The context was perfect for the second guy. Not for the first.
The second guy was just naturally funny and classy. Though I don’t know the first guy, I’d wager that he’s not funny and wouldn’t know class if it bit him on the…um…nose.
So I guess if you’re the type of guy that can get away with it, go right ahead. Otherwise, don’t. If you aren’t sure, then don’t.
(And for god’s sake don’t say anything like “It’s rather nipple-y out this evening.” or “Wow, you have great boobs. They look just like one of those, um, squeezy things.” or [cheesy accent] “Your breasts, they are like magnets. I cannot tear my eyes away. Caramba! Now my hands, they are being drawn in!” or “You must have awful back problems, carrying around a load like that on your chest. Want a backrub?” or [in gym] “Need any help with your CHEST exercises? No, you must already be pretty good at those.” Yes, these are actual comments I’ve heard, and I can’t say I relished any them.)
I think it would make me uncomfortable. I wouldn’t necessarily act like it, or resond as such, but it would defiitely make me feel very scrutinized, and maybe objectified.
Why it’s different than complimenting my hair, I’m not sure. But it is.

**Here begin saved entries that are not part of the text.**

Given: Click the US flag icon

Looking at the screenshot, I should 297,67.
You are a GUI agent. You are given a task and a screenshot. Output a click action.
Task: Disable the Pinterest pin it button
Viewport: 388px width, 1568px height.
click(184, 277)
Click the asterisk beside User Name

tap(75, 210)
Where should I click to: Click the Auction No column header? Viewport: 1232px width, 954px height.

Normally I’d be totally tweaked out if a stranger or casual acquantance alluded to my breasts. However, I would have to make an exception if the compliment was given in verse. Spouting off poetry can help you get away with a lot.

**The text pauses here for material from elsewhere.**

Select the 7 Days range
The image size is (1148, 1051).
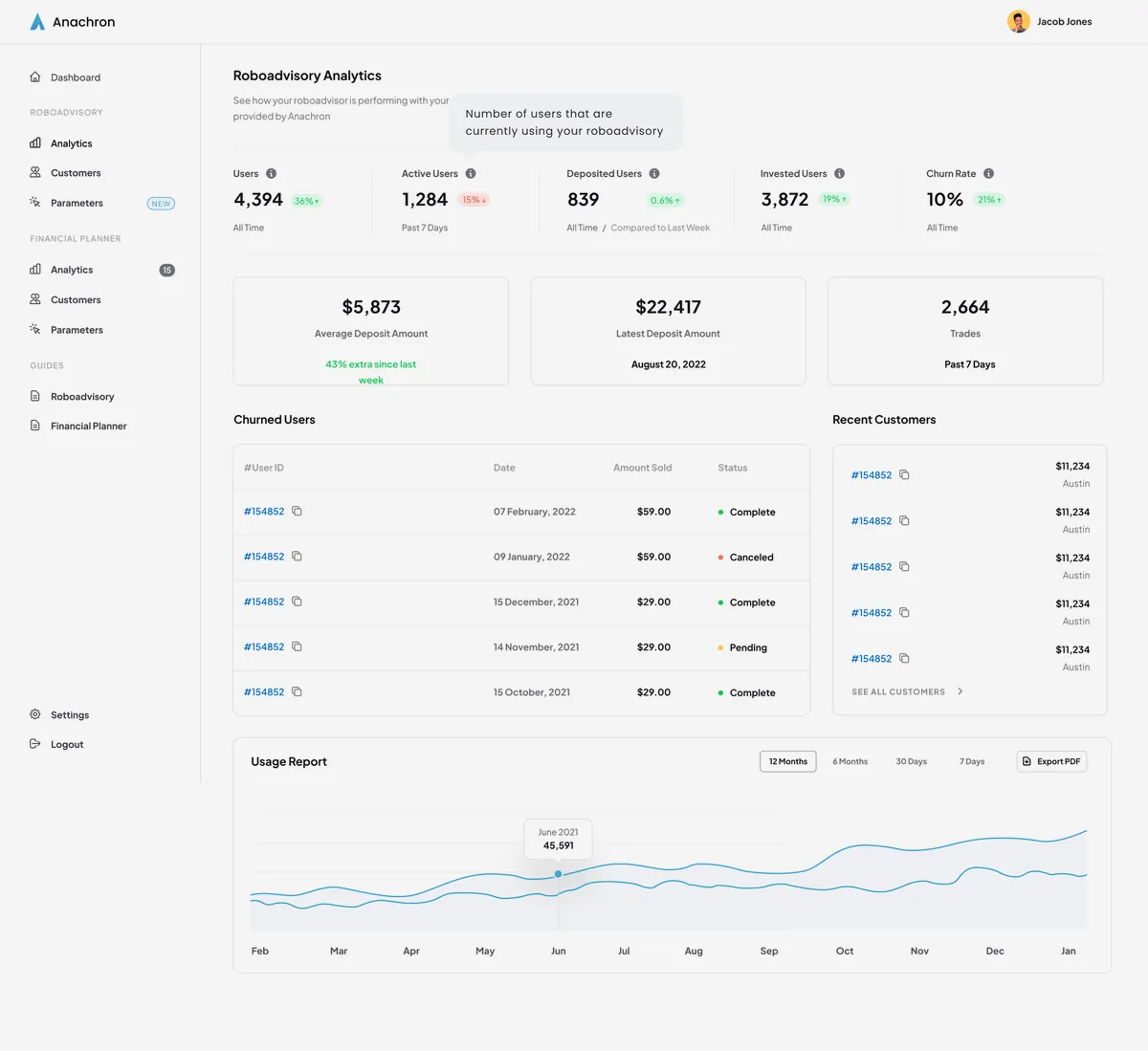click(972, 762)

If someone I know said “Hey! Nice rack!” I’d laugh and say thanks. If a total stranger said it, I’d probably still laugh and say thanks.

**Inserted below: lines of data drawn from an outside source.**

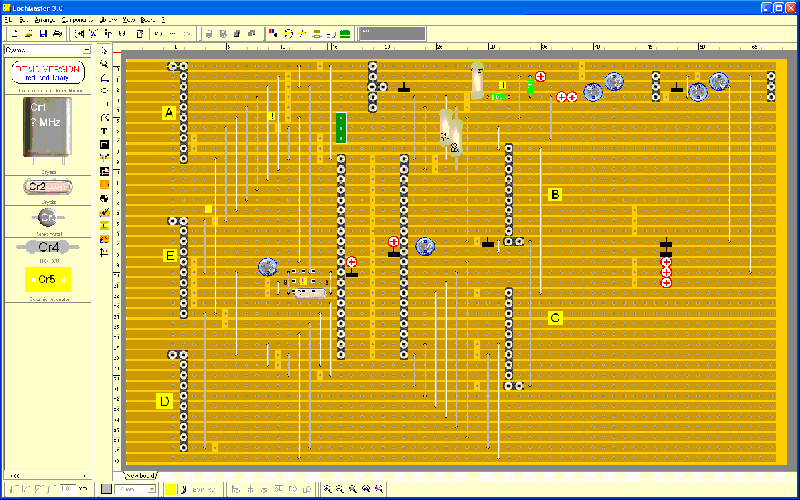Select the yellow Cr5 component

[x=49, y=280]
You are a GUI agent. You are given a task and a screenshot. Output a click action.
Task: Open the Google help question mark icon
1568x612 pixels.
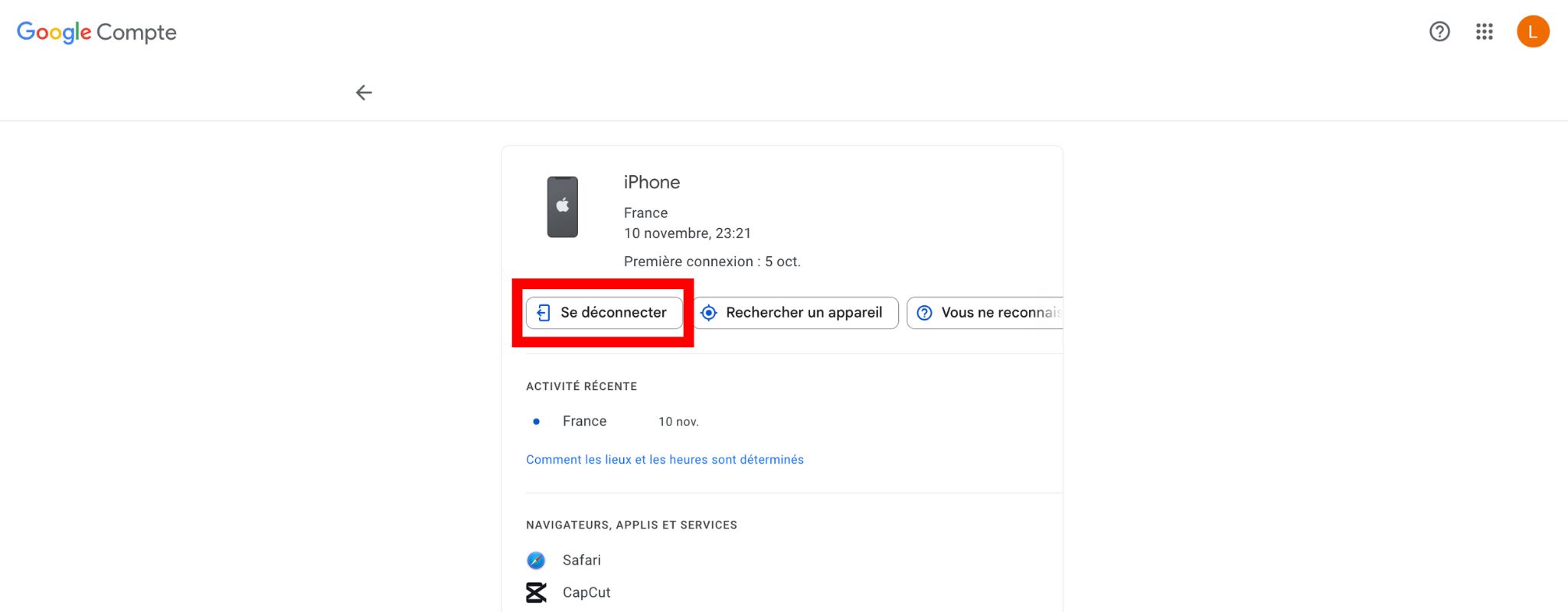[x=1439, y=31]
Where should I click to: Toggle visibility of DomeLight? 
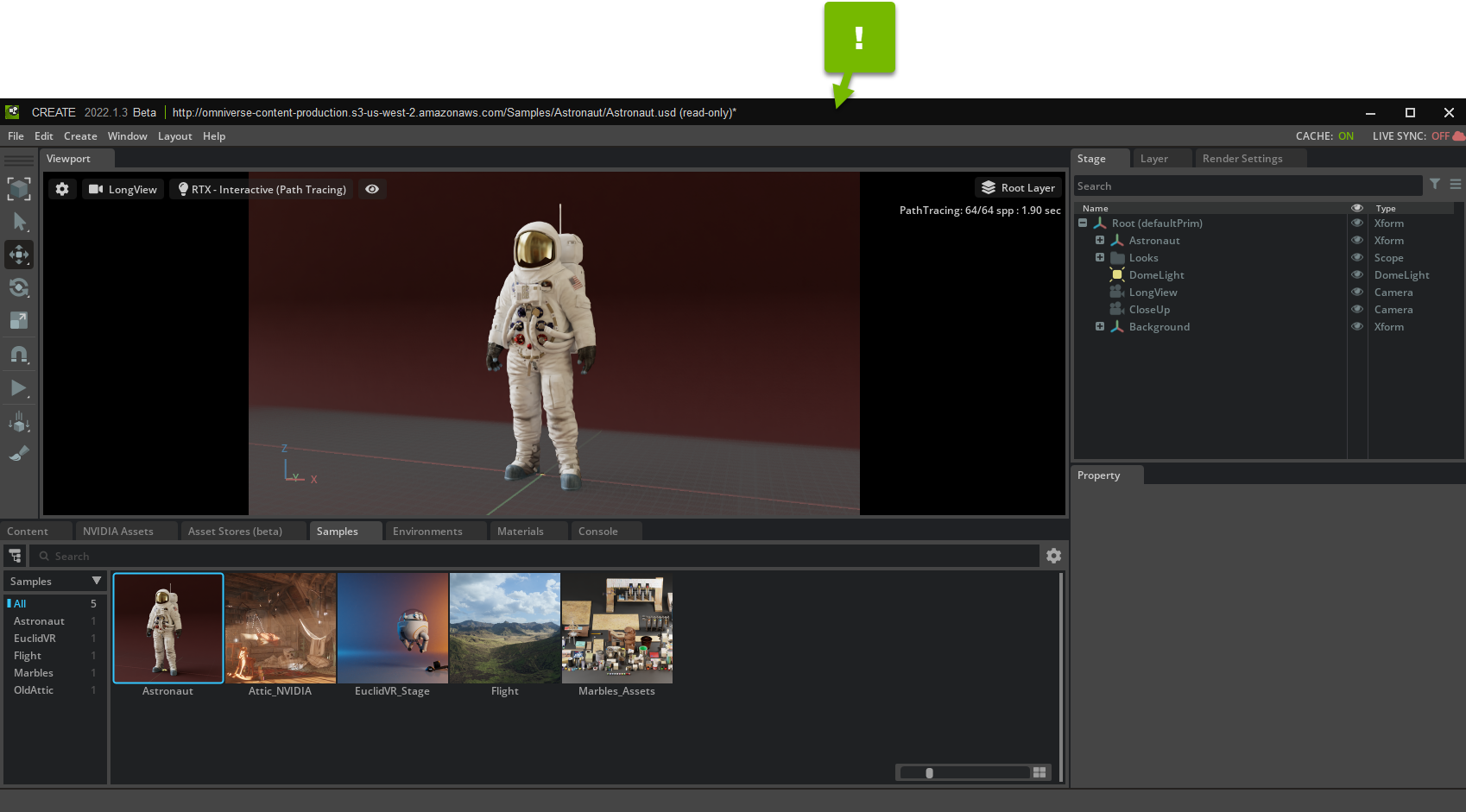coord(1357,275)

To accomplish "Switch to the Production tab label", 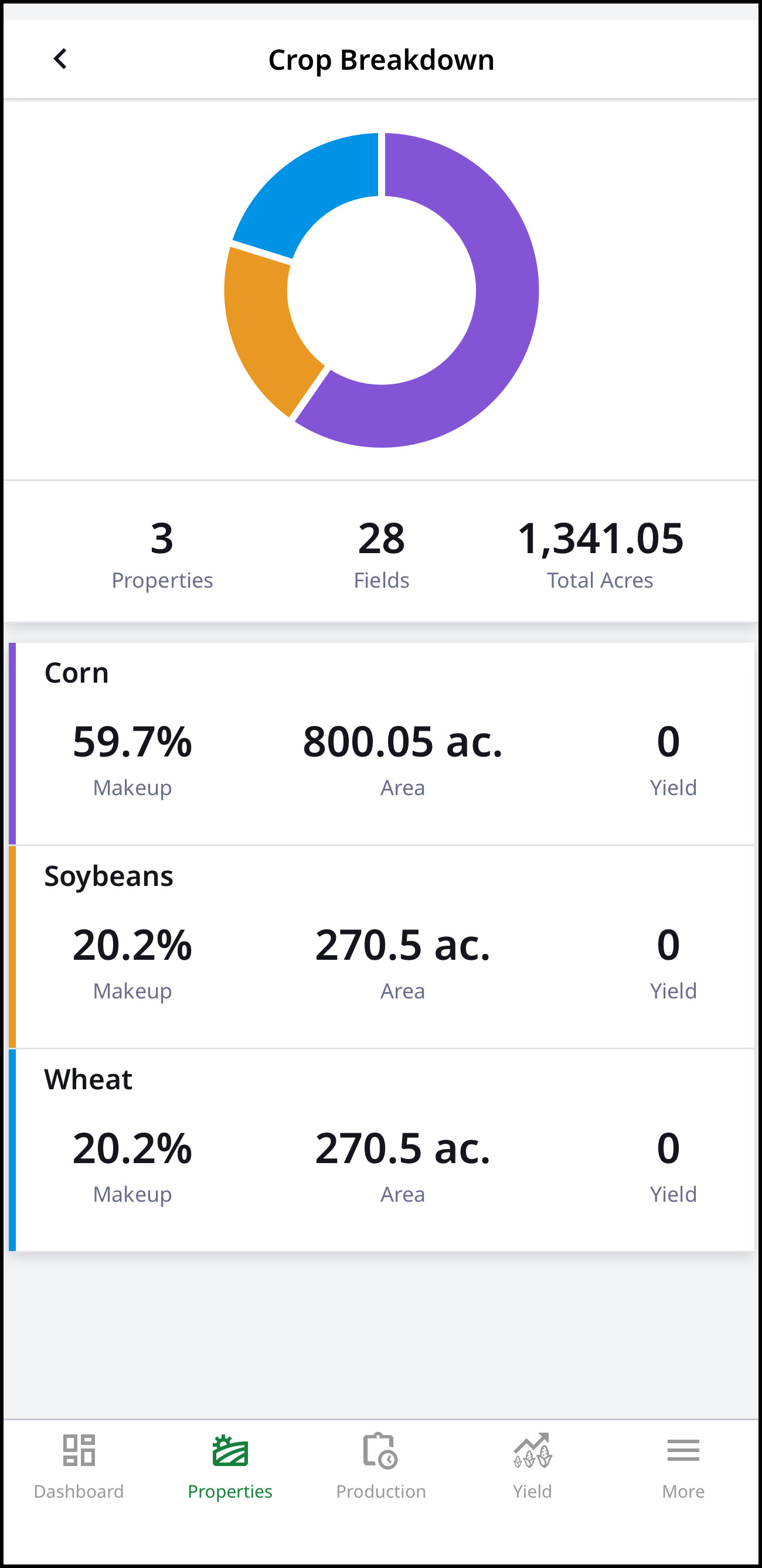I will [380, 1491].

I do have a nice rack, and sometimes I do wear shirts that accentuate my breasts or show cleavage. It’s just not a big deal to me – no different than saying I have pretty eyes or nice hair.
I think it all comes down to the sexual attractiveness of the person including his delivery style. Its the biological imperative of most women to be selective of those with whom she might engage in sexually from innuendo, to flirtation and on to full blown sex. No woman would want the attention of an undesirable man from the gitgo.
Men are generally different. Any woman commenting on the size of the bulge in his pants would hardly result in the man feeling the need to take offence.
By the way, if you composed the OP poem TwistofFate, my hat goes off to you.
If I know a woman and am comfortable enough with her to know she wouldn’t take offense, and circumstances were right (such as at a DopeFest with lovely, curvaceous DoperWimminz), I might make breastage comments.
Otherwise, I would make a more oblique reference, in a complimentary way, to her overall appearance, figure-wise.
Such as, “That’s a pretty outfit. It compliments your figure.”
grienspace, don’t agree on this one. Women making insensitive comments about bulges isn’t any more or less offensive than similar comments by men about women.
As has been noted, there are times this kind of comment is welcome, and (many) others it isn’t. To paraphrase Zette: “Do you feel lucky?”
If a woman said that to me, she better have a pretty good sense of humor. Also, a nice rack might make a difference…
[hijack]
I swear this is a true story.
Since neither my wife nor I drive, a female friend occasionally helps us out by taking me grocery shopping. When we get to the store, she always asks if there’s anything on my list she can “search and destroy” (her phrase for run around the store and find things on my list which don’t require decision making). One time the store was having a “buy one, get one free” sale on gallons of milk, and I asked her to get two gallons of milk. A few minutes later I look up and she’s walking toward me with two one-gallon milk jugs tucked into the crooks of her elbows. The obvious comment flashed into my mind and hovered briefly on my lips. My attempts at self-restraint must have been apparent; when she got to the cart she grinned and said in a mock-threatening tone, “Don’t say it.”
Then the next time we went shopping, there was a sale on cantalopes…
Well, you can imagine what happened.